For heatmap you need pandas modules such as seaborn, pandas, numpy ,sys, matplotlib.

This program will take input file of extension .csv /.xlsx /.xls in which one of the columns must be gene_id which is having ensemble_id/gene symbol (***if not rename it as gene_id) and other columns must be all logFC columns containing logFC values.

To get Heatmap use bellow commands:

Program: python3 heatmap.py input/heatmapintput.xlsx

  • python3: version of python
  • heatmap.py: code file
  • input/heatmapintput.xlsx: folder name and name of the file (path of file with its full name)

Usage: python3 heatmap.py [input file path]

After Executing by Enter you have to provide options on terminal/command prompt

Options:

  1. Optional. Enter the colors separated by coma(this is optional ,if you skipped it will take default colors)
  2. Optional. Do you want to provide row cluster? (y/n)
  3. Optional. Do you want to provide column cluster?(y/n)
  4. Optional. Do you want to provide xticklabels? (y/n):(will display label to x axis)
  5. Optional. Do you want to provide yticklabels? (y/n):(will display label to y axis)
  6. Optional.
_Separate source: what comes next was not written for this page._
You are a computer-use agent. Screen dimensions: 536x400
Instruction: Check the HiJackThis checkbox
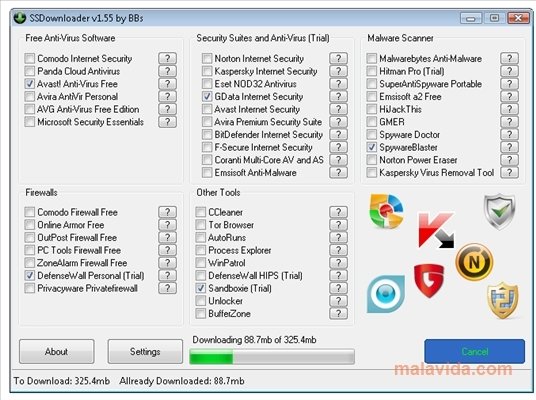point(372,109)
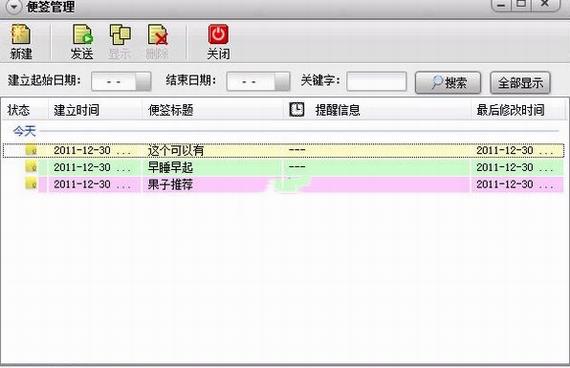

Do you want to provide row color bar ? (y/n): (y/n):(will display row color bar with heatmap)
OUTPUT :

You will get two heatmap file in output folder

  1. Top 20 samples heatmap
  2. All sample heatmap

Volcano Plot

A volcano plot is a type of scatterplot that shows statistical significance (P value) versus magnitude of change (fold change).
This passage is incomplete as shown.